**Problem to solve**
Reproduce the entries starting at the first line and ending at the line containing "I want to click on the", replacing "coordinates" with "location" and leaving everything else unchanged.

================

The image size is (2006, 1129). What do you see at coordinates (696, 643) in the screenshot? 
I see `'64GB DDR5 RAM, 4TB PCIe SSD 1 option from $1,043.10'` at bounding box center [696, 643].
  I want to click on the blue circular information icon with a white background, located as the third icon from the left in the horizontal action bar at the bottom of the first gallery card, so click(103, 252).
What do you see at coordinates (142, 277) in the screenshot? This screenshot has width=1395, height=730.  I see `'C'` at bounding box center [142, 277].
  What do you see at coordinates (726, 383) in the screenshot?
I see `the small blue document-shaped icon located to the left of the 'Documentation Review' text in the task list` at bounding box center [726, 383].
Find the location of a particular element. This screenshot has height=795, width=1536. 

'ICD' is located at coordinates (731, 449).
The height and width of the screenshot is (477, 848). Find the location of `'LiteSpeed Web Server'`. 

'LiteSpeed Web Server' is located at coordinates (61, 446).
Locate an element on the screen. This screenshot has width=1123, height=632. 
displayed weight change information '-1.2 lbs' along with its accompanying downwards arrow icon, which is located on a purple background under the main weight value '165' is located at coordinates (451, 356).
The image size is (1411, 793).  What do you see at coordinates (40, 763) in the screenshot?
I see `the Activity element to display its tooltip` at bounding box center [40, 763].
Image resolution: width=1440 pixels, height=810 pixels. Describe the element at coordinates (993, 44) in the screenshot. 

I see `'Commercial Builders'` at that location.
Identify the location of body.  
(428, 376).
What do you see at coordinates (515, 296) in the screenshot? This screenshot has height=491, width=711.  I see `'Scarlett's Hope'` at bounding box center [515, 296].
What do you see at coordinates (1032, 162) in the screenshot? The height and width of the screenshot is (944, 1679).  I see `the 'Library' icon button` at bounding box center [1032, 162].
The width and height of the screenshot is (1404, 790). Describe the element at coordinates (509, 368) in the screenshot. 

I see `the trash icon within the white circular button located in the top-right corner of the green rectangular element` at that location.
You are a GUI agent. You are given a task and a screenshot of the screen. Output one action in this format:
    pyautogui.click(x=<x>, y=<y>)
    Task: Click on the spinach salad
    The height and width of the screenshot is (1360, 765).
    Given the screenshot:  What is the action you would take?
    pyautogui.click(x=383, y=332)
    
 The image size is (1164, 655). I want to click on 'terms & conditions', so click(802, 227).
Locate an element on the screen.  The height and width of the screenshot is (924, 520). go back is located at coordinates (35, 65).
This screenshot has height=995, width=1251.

================

**The solution**
The image size is (2006, 1129). What do you see at location (696, 643) in the screenshot? 
I see `'64GB DDR5 RAM, 4TB PCIe SSD 1 option from $1,043.10'` at bounding box center [696, 643].
  I want to click on the blue circular information icon with a white background, located as the third icon from the left in the horizontal action bar at the bottom of the first gallery card, so click(103, 252).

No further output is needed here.